A new data science initiative from Brown University will give students innovative educational opportunities around big data use.
The data science initiative also will catalyze new research programs to address some of the world’s most complex challenges.
The initiative builds on established strengths in mathematical and computational sciences and a long history of data-related research across its core academic departments.
“The Data Science Initiative will … unearth new methods for using big data to solve big problems,” said Brown President Christina Paxson.
Despite recent advances, growth in the volume and complexity of data continues to outpace the development of new techniques needed to translate these data into cutting edge research. At the same time, the application of big data to new questions and disciplines requires novel approaches.

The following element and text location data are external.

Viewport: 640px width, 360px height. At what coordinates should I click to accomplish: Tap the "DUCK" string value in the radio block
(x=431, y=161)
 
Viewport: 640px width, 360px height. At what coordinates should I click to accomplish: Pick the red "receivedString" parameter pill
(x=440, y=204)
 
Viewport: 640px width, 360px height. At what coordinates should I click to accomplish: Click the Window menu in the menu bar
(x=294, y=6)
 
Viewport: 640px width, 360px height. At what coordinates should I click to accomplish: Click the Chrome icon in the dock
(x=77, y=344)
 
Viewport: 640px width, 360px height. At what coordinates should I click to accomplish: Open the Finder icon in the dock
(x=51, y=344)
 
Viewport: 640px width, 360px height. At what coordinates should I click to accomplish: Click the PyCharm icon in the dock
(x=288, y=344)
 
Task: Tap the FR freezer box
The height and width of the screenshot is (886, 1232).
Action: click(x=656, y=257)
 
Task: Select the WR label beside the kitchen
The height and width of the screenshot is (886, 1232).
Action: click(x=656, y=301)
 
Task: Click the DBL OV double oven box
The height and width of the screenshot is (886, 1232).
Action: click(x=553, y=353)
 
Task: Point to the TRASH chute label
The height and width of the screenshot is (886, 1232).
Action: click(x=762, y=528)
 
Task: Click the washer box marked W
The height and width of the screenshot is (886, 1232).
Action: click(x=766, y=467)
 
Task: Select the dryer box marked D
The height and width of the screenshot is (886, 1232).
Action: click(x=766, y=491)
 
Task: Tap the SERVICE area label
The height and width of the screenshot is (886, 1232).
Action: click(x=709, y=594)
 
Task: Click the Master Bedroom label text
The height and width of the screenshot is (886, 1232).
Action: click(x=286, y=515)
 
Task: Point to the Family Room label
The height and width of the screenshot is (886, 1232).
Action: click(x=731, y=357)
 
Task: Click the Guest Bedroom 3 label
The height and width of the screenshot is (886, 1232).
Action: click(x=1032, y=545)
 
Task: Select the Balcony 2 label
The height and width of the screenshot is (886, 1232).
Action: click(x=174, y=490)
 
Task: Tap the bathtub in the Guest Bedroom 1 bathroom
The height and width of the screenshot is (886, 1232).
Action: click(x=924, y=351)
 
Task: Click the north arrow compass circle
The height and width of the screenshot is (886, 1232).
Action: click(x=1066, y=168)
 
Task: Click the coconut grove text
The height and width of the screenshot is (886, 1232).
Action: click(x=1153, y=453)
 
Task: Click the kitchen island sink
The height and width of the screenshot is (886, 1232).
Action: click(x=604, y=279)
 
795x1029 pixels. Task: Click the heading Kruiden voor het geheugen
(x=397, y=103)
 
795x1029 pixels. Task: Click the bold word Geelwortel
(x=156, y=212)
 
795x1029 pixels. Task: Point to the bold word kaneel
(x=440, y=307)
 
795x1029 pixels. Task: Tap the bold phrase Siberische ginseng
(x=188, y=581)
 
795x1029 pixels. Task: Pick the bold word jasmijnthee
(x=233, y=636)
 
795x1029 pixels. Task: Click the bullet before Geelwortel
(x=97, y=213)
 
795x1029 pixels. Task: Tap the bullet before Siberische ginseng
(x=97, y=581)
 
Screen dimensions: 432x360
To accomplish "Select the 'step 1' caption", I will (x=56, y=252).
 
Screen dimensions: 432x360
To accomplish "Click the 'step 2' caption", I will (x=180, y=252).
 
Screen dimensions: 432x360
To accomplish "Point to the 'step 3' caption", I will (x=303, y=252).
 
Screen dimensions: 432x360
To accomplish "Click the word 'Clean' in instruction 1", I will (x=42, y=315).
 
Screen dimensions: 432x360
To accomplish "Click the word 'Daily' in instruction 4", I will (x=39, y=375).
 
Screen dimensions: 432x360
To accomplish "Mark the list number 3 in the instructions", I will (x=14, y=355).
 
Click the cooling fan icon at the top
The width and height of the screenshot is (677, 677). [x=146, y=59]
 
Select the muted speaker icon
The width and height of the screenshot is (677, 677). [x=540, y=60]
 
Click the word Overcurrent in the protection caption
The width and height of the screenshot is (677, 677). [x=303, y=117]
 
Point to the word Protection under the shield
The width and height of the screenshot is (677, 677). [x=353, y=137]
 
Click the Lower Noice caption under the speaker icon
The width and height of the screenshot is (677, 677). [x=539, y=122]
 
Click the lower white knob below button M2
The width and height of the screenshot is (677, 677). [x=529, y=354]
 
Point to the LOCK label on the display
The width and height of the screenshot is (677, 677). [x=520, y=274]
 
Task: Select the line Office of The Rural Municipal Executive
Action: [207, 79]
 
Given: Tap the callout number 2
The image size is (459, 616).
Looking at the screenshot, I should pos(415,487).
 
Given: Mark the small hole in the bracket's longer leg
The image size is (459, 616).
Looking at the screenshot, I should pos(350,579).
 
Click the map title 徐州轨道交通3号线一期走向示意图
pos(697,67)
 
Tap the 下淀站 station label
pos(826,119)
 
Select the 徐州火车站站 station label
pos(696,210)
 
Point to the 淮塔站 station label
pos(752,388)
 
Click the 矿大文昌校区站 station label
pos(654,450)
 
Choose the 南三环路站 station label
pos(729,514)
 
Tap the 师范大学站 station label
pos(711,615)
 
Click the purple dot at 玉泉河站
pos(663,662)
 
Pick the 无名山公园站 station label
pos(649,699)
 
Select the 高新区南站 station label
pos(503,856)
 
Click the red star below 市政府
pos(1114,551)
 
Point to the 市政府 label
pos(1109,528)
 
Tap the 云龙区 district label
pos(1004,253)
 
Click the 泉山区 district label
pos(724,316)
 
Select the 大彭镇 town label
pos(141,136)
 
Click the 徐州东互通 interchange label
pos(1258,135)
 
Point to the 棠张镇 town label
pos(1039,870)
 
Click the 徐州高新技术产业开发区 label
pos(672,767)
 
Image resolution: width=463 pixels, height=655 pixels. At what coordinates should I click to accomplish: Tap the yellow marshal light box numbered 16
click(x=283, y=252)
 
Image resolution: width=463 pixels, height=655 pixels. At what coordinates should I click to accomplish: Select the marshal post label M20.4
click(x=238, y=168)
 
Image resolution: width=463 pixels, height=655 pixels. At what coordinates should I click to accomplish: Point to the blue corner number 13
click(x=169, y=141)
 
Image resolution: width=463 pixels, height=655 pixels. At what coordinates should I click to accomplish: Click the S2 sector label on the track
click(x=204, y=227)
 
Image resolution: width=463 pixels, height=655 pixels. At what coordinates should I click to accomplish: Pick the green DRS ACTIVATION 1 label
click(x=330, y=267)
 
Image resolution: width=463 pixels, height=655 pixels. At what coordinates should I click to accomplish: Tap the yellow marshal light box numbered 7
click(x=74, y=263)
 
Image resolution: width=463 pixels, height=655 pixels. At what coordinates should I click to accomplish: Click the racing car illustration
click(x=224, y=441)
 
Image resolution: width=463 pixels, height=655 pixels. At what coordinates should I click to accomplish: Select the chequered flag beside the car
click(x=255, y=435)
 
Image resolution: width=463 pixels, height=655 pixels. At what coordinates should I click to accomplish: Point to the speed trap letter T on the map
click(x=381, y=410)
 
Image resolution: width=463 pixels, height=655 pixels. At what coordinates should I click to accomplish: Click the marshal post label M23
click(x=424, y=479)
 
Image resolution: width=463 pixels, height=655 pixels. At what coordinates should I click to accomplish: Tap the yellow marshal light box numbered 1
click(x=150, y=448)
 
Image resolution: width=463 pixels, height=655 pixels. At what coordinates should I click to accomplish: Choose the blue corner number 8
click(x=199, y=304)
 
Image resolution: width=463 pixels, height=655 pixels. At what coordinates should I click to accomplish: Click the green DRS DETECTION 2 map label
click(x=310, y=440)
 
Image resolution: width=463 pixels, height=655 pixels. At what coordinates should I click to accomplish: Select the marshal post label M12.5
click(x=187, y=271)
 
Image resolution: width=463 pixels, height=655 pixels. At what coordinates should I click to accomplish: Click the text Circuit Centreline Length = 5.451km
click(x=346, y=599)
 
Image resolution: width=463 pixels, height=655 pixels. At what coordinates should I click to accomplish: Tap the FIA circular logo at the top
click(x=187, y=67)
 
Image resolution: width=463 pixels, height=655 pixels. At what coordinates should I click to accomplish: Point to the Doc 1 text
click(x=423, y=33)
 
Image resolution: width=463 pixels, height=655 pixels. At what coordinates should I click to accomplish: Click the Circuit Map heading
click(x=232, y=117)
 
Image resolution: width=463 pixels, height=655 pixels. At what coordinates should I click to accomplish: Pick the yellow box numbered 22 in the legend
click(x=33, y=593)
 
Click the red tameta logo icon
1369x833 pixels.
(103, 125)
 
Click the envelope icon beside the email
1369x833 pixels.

In its initial stages, the data science initiative will include a new one-year master’s degree in data science, expanded undergraduate course offerings, and the addition of 10 new faculty members and researchers whose research and teaching will focus on fundamental methods of data science and their application to a variety of research questions.
(Next page: The data science initiative’s alignment with educational goals)
The Data Science Initiative aligns with Brown’s commitment to taking an integrative approach to developing solutions to complex challenges — an approach that bridges and unites multiple academic areas of research and study. Brown’s departments of mathematics, applied mathematics, computer science and biostatistics will serve as the initiative’s hub, but a key focus will be to create a campus-wide community in data science, engaging students and faculty in life and physical sciences, social sciences and the humanities.
Ultimately, the initiative aims to ensure that scholars across Brown’s disciplines become fluent with data in a way that encourages them to integrate data science into their teaching and research in novel and creative ways.
“Different types of data — genome sequences, data from social networks and medical records, to name just a few — are giving rise to entirely new frameworks and theories on how to extract meaning from data,” said Jeffrey Brock, chair of the Mathematics Department and director of the initiative. “We want to explore fundamentally new techniques and methods for eliciting new knowledge from data.”
In addition to more traditional research projects in the life, physical and social sciences, scholars from the data science initiative will work with Brown’s Cogut Center for the Humanities to seek new connections across the cultural divide between the sciences and humanities and ways of using data in new scholarly contexts.
Partnerships with Brown’s Watson Institute for International and Public Affairs and the Center for the Study of Race and Ethnicity in America will investigate the societal and cultural impacts of data, including questions related to data access, privacy, security, equity and justice.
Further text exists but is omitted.